-- THE DATA --
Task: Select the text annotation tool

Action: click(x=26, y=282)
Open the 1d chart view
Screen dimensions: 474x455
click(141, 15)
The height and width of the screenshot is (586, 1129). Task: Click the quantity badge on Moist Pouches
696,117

* * *

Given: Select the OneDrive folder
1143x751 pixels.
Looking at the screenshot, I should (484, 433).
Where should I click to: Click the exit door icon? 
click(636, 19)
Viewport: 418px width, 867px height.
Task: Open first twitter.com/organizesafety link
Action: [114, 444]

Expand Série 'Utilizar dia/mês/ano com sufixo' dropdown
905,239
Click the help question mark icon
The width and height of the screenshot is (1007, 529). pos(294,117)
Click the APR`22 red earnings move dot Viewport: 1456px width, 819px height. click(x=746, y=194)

...

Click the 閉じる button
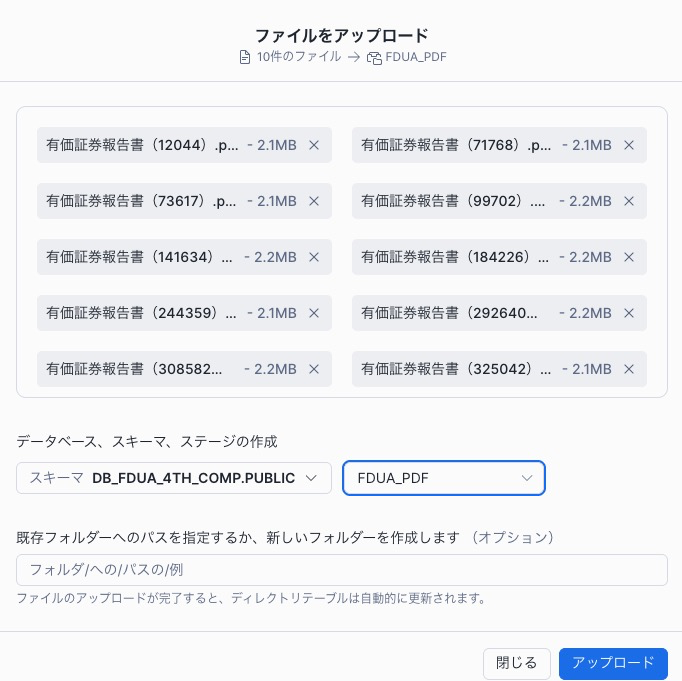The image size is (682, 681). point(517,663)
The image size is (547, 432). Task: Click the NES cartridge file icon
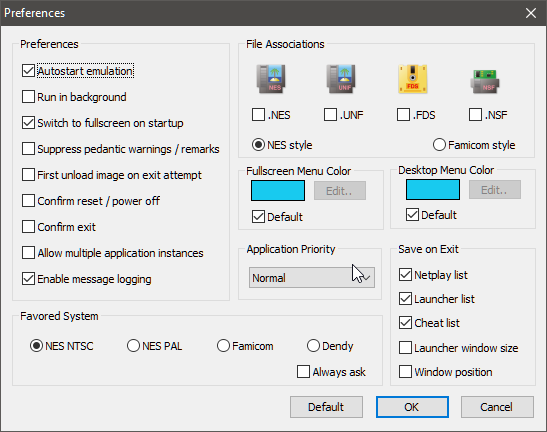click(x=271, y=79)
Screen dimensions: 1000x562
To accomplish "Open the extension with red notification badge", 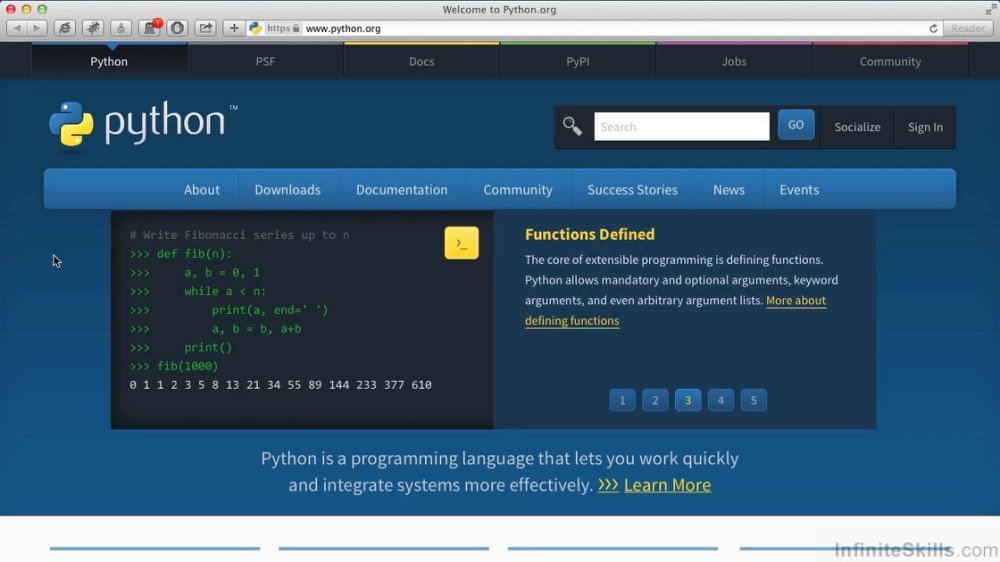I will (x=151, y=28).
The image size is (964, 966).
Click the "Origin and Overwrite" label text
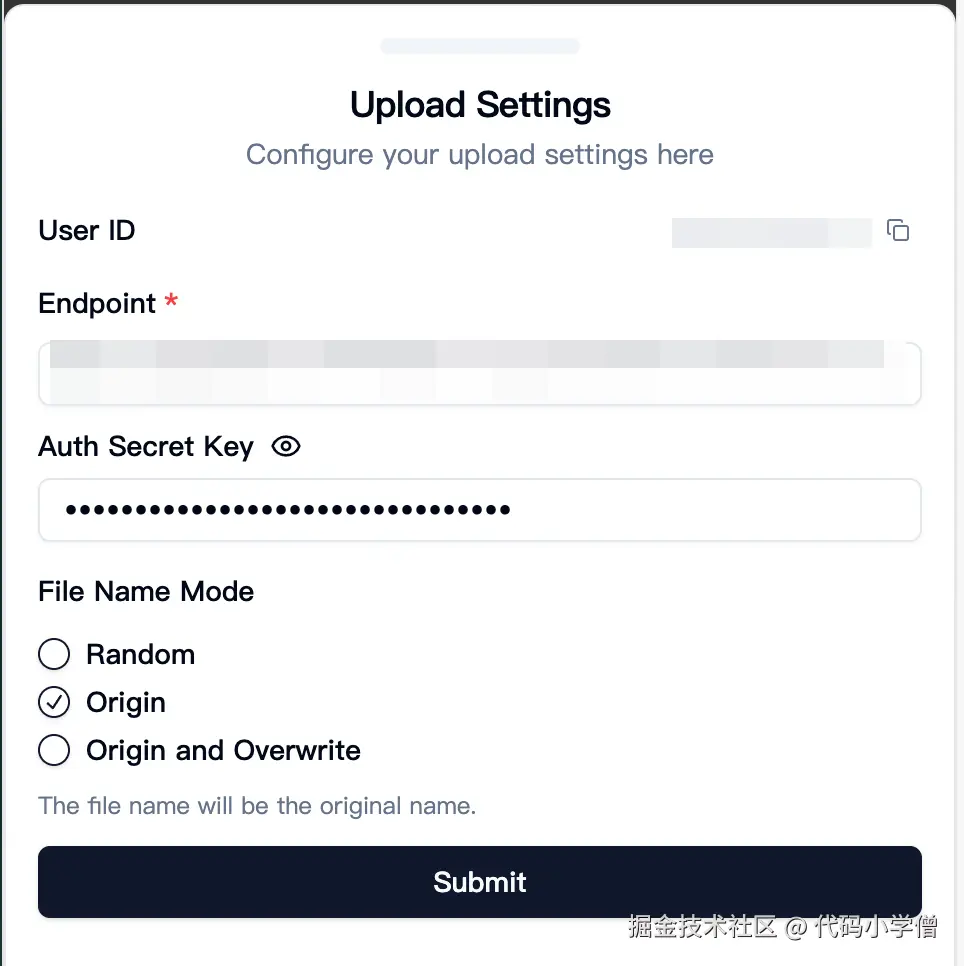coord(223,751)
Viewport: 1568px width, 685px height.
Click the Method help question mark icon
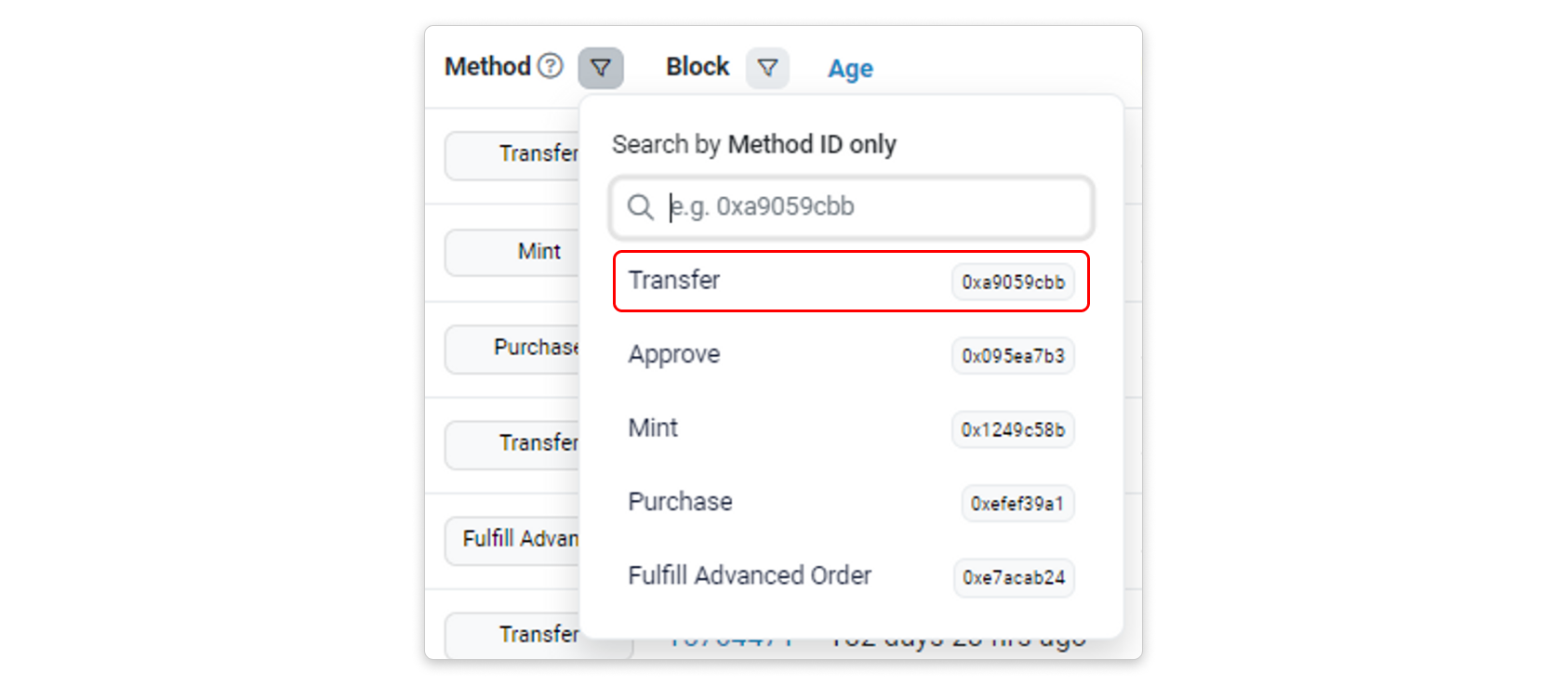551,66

-- WHAT YOU HAVE TO DO --
From the entries above, extract only the lines running from the one containing "Click the help question mark icon" through the one containing "height. click(x=746, y=194)", inclusive.

-- OUTPUT OF THE EXERCISE --
Click the help question mark icon
The width and height of the screenshot is (1007, 529). pos(294,117)
Click the APR`22 red earnings move dot Viewport: 1456px width, 819px height. click(x=746, y=194)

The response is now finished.